Nasihat Imam Bakr al-Muzani untuk Orang yang Suka Berburuk Sangka
Jumat, 27 Desember 2019 | 11:15 WIB
Muhammad Afiq Zahara
Kolomnis
Dalam kitab Hilyah al-Auliyâ wa Thabaqat al-Ashfiyâ’, Imam Abu Na’im al-Ashbahânî (330-430 H) mencatat sebuah riwayat tentang nasihat Imam Bakr bin Abdullah al-Muzani. Berikut riwayatnya:
حدثنا أبو بكر بن مالك، قال: ثنا عبد الله بن أحمد بن حنبل، حدثني أبي، حدثني حسين ابن محمد، قال: ثنا سهل بن أسلم، قال: كان بكر بن عبد الله إذا رأي شيخًا، قال: هذا خير منّي، عبد الله فبلي، وإذا رأي شابا، قال: هذا خير مني، ارتكبتُ من الذنوب أكثر مما ارتكب، وكان يقول: عليكم بأمر إن أصبتم أجرتم، وإن أخطأتم لم تأثموا، وإيّاكم وكل أمر، إن أصبتم لم تؤجروا، وإن أخطأتم أثمتم، قيل: ما هو؟ قال: سوء الظن بالناس، فإنكم لو أصبتم لم تؤجروا، وإن أخطأتم أثمتم.
Abu Bakar bin Malik bercerita kepada kami, ia berkata: Abdullah bin Ahmad bin Hanbal menceritakan, (ia berkata): ayahku menceritakan kepadaku, Husein bin Muhammad menceritakan, ia berkata: Sahl bin Aslam bercerita, ia berkata:
“Ketika Bakr bin Abdullah (al-Muzani) melihat orang (yang lebih) tua (darinya), ia berkata: “Orang ini lebih baik dariku. Ia telah menyembah (beribadah kepada) Allah lebih dulu dariku.” Ketika ia melihat orang (yang lebih) muda, ia berkata: “Orang ini lebih baik dariku. Aku telah berbuat dosa lebih banyak darinya.”

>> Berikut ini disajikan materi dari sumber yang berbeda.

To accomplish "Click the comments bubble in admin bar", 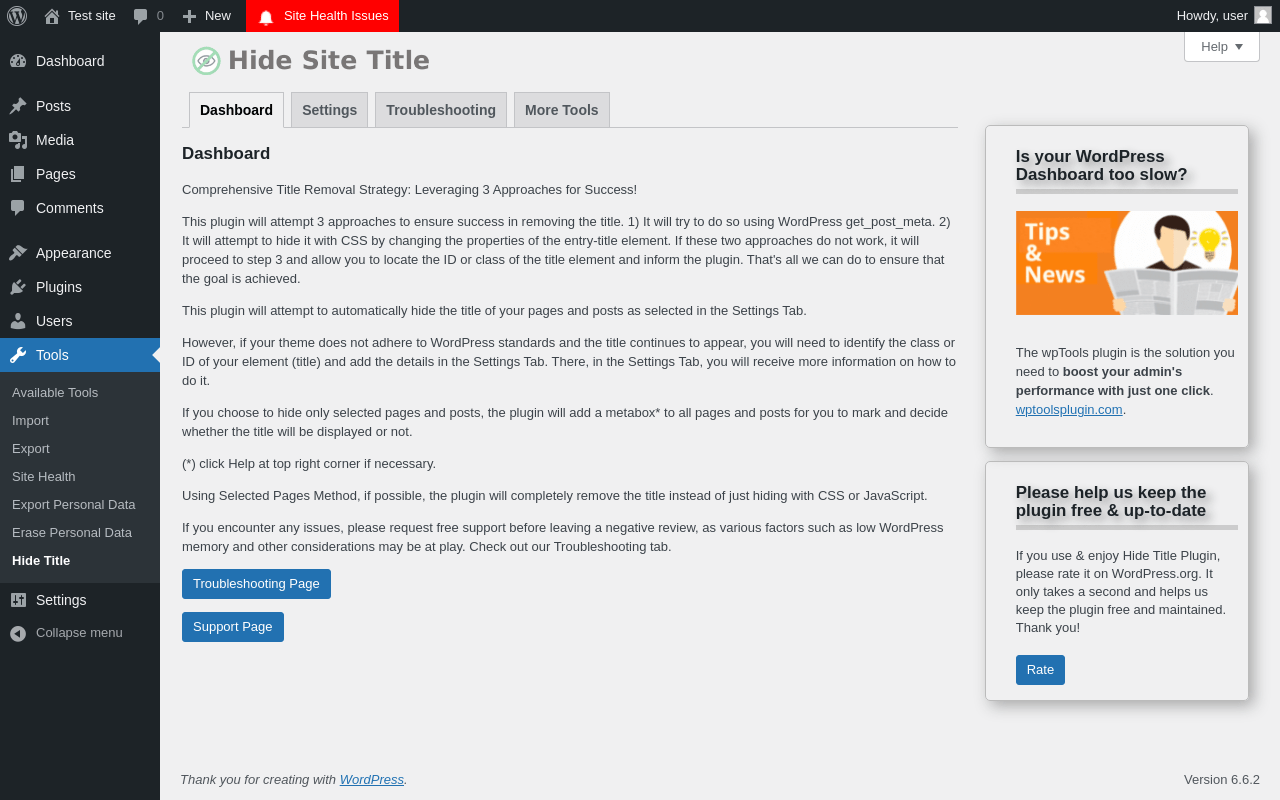I will (x=141, y=16).
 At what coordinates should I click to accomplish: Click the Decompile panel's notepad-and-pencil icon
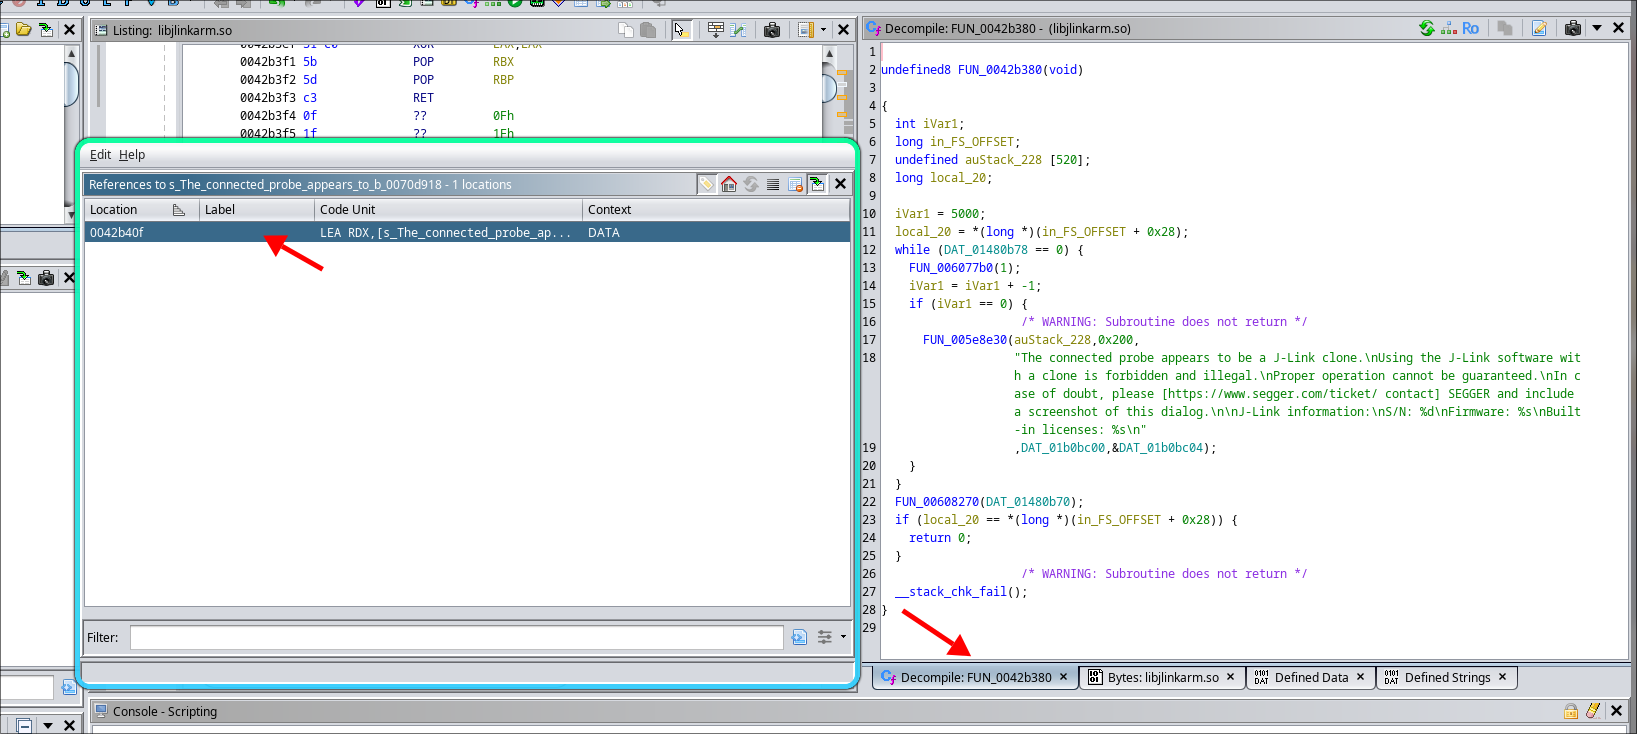[x=1539, y=28]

(Kemudian) Bakr bin Abdullah al-Muzani berkata: “Berpeganglah kalian pada perkara (amal) yang jika kalian benar, kalian mendapatkan pahala, dan jika kalian salah, kalian tidak mendapatkan dosa. Berhati-hatilah dengan setiap perkara yang jika kalian benar, kalian tidak mendapatkan pahala, dan jika kalian salah, kalian mendapatkan dosa.”
Seseorang bertanya (kepada Bakr al-Muzani): “Apa itu?”
Bakr al-Muzani menjawab: “Prasangka buruk (su’udhan) terhadap manusia. Karena sesungguhnya, meskipun kalian benar, kalian tidak akan mendapatkan pahala, dan jika kalian salah, kalian mendapatkan dosa.” (Imam Abu Na’îm al- al-Ashbahânî, Hilyah al-Auliyâ wa Thabaqat al-Ashfiyâ’, Kairo: Dar al-Hadits, 2009, juz 2, h. 120)
****
Imam Bakr al-Muzani menawarkan cara pandang yang menarik ketika bergaul dengan orang lain. Tidak melulu mulia-hina dan baik-buruk. Apalagi yang dihadapi adalah manusia. Makhluk hidup yang terus berkembang kejiwaannya. Bukan makhluk statis yang berpikir dan berpendapat sama sejak lahir sampai mati. Karenanya, menilai manusia harus menilai seluruhnya. Jikapun harus menilai kesalahannya, nilailah dengan maksud memperbaiki, bukan sekedar menghardik dan mengutuk.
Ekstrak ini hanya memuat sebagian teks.